Soybeans:
March soybeans gained 19 cents on volume of 189,253 contracts. Volume shrank by approximately 88,000 contracts from December 13 when soybeans gained 3 and open interest increased by 11,291 contracts. It is an unfavorable that volume would shrink so dramatically on the largest advance since December 5 when soybeans advanced 23.75 on volume of 168,160 contracts and open interest increased by 2,537 contracts. On December 14, open interest declined by 2,977 contracts, which in relation to volume is approximately 35% less than average. The January contract accounted for loss of 9,002 contracts of open interest. As this report is being compiled on December 17, March soybeans have made a high of 15.01 1/4, which is the highest price for March soybeans since November 6 when they made a high of 15.03 1/4. Since bottoming at 13.56 (March) on November 16 through December 14, total open interest has increased by only 9,992 contracts, which is a minor increase considering that during that time soybeans rallied $1.36 from the low. Stand aside.
Soybean meal:
March soybean meal advanced $3.10 on volume of 67,968 contracts. Total open interest increased by a whopping 4,549 contracts, which in relation to volume is approximately 160% above average, meaning that both longs and shorts were aggressive in staking out their positions, but new longs were moving the market higher. Total open interest increases are more impressive considering that December lost 398 and January lost 1,501 contracts of open interest. Since bottoming at $405.50 (March) on November 20 through December 14 total open interest has increased by 16,949 contracts, which is a dramatically higher number than soybeans and more impressive considering that soybean meal trades approximately 60-70% less volume than soybeans. March soybean meal will not generate a short or intermediate term buy signal on December 17, but is getting close to it.
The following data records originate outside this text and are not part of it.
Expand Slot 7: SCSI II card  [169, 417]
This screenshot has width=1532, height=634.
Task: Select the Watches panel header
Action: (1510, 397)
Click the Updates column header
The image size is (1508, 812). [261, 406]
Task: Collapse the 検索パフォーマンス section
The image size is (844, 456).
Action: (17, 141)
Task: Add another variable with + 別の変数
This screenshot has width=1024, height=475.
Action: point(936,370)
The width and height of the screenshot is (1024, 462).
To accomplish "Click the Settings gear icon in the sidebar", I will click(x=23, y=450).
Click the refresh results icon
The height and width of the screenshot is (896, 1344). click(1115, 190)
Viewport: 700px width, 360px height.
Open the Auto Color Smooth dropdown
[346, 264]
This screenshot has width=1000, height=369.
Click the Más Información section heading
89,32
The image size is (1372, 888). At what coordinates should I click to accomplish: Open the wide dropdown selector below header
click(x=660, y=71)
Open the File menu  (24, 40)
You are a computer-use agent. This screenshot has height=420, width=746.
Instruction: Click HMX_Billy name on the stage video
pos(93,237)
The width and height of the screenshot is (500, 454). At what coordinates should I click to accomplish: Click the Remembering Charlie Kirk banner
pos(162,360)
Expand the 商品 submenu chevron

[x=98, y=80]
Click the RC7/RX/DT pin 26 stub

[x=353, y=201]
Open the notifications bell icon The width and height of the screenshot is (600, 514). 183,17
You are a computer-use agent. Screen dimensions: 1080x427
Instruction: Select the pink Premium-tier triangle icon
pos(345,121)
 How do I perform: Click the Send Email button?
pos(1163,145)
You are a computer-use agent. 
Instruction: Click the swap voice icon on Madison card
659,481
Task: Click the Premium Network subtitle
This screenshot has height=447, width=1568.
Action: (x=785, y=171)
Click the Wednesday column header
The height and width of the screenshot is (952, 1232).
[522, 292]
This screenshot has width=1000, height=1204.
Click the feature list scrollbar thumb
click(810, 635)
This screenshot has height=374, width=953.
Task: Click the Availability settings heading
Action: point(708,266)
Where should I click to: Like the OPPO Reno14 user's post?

Stand aside.
Corn:
March corn gained 10.50 cents on light volume of 164,809 contracts. Volume was the lowest since December 6 when 152,454 contracts were traded and March corn declined by 6.25 cents while open interest increased by 2,504 contracts. Total open interest declined on the rally by 6,521 contracts, which in relation to volume is approximately 50% above average, meaning that liquidation was fairly heavy on the rally. The rally was the largest since November 27 when corn advanced 12.75 on volume of 353,367 and open interest declined by 25,322 contracts. Low volume on the rally combined with a fairly heavy decline of open interest reveals the internal weakness of corn. Stand aside.
Wheat:
March wheat advanced 5.25 cents on light volume of 61,934 contracts. Open interest increased by 709 contracts, which in relation to volume is approximately 50% less than average. Stand aside.
Crude oil:
January crude oil advanced 84 cents on heavy volume of 690,911 contracts. Volume increased by approximately 196,000 contracts from December 13 when 494,132 contracts were traded and January crude oil declined by 88 cents while open interest declined by 2,109 contracts. Volume was the heaviest since December 12 when 722,130 contracts were traded and crude oil advanced by 98 cents, while open interest increased by 10,542 contracts. On December 14, open interest declined by 33,209 contracts, which in relation to volume is approximately 80% above average, meaning that liquidation was fairly heavy on a rather minor advance. The interesting aspect of trading on December 14 was that crude traded in a narrow range of $86.05 to 86.92, which is below its 21 day average true range of $1.04. Stand aside.
Natural gas:
January natural gas lost 3.3 cents on volume of 391,969 contracts. Open interest advanced by 3,163 contracts, which in relation to volume is approximately 55% below average. Stand aside.
Copper:
March copper gained 2.30 cents on very light volume of 36,700 contracts. Open interest increased by 1,805 contracts, which in relation to volume is approximately 100% above average. Although participation was low as evidenced by the paltry volume, those involved in copper were very aggressive, and longs were moving the market higher. In the Weekend Wrap of December 16, we wrote about the lackluster volume of the past several trading days. We remain unimpressed by market action despite copper being on a short and intermediate term buy signal. As this report is being compiled on December 17, March copper is trading 1.45 cents lower. Stand aside.
Gold:
February gold gained 20 cents on very light volume of 97,874 contracts. Open interest increased by 1,195 contracts, which in relation to volume is approximately 45% less than average. As this report is being compiled on December 17, the high for the day is $1701.00, which is below the high made on December 14 of 1701.90. The dollar is lower, not by much, yet gold has been unable to surpass the high it made on Friday, but has made a new low of 1687.50 on December 17, which is below 1694.00, the low of December 14. The gold market is deteriorating, and it seems to be accelerating. Stand aside.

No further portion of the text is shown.